Time Variable Parameter (TVP) subset

The TVP functions form a subset of m-files from the Captain Toolbox for Matlab, allowing for the optimal estimation of time variable parameters in (dynamic) regression models: dynamic linear regression (dlr); dynamic harmonic regression (dhr); dynamic autoregression (dar); dynamic autoregression with exogenous variables (darx); and dynamic transfer function (dtf) models.

Fixed Interval Smoothing (FIS) estimates of the TVPs are obtained, under the assumption that the parameters vary as one of the family of generalised random walks: Random Walk (RW); Integrated Random Walk (IRW); Smoothed Random Walk (SRW); Local Linear Trend (LLT); and 1st order autoregression (AR(1)). In the case of dlr, dar, darx and dtf, the Noise Variance Ratio (NVR) and other hyper-parameters are optimised via Maximum Likelihood (ML) based on prediction error decomposition; while in the case of dhr, a special frequency domain optimisation is utilised, based on fitting the dhr model pseudo-spectrum to the logarithm of the AR spectrum. In comparison with most other algorithms for TVP estimation, the main innovations are the automatic hyper-parameter optimisation, the provision of FIS rather than the filtered TVP estimates and the special uses outlined below.

The Kalman Filtering and FIS algorithms are accessable via shells, primarily the functions dlr, dhr, dar, darx, dtf and univ. Such shells provide for ready estimation of the various special cases discussed below.

Regression models

dhr: This is particularly useful for signal extraction and forecasting for periodic or quasi-periodic series. It provides smoothed estimates of the series, as well as all its components (trend, fundamental frequency and harmonic components), together with the estimated changing amplitude and phase of the latter. Typical applications are for the analysis of periodic environmental and economic time-series; restoration of noisy signals with gaps or other aberrations (e.g. audio); and evaluation of temporal changes in environmental data. (Example)

dlr: This can include the dhr, dar, darx and dtf as special cases but the regressors here are specified by the user. (Example)

Stochastic dynamic models

dar: This is particularly useful for evaluating changing signal spectra and time-frequency analysis, since it provides the AR spectrum at each point in time based on the locally optimum time variable AR parameters. (Example)

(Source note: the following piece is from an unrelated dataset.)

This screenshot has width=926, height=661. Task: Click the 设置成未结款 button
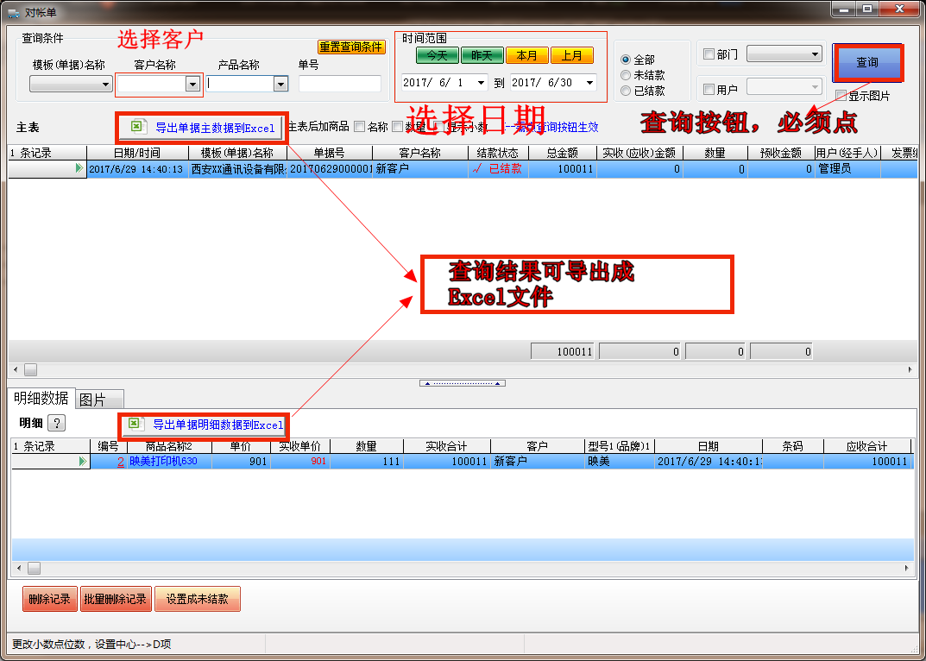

darx: This is simply the extension of the DAR model to include measured exogeneous or input time series that are thought to affect the output.

dtf: This is an extension of the DARX model to allow for coloured noise in the output signal. The analysis employs Instrumental Variables (IV) to ensure that the parameter estimates are unbiased. Note that the Captain Input-Output modelling subset provides additional identification and estimation algorithms for such input-output analysis. The darx and dtf functions are included here as a link between the two Captain subsets.

sdp: This is an algorithm for state dependent parameter estimation, allowing for the non-parametric identification and forecasting of a very wide class of nonlinear systems, including chaotic processes.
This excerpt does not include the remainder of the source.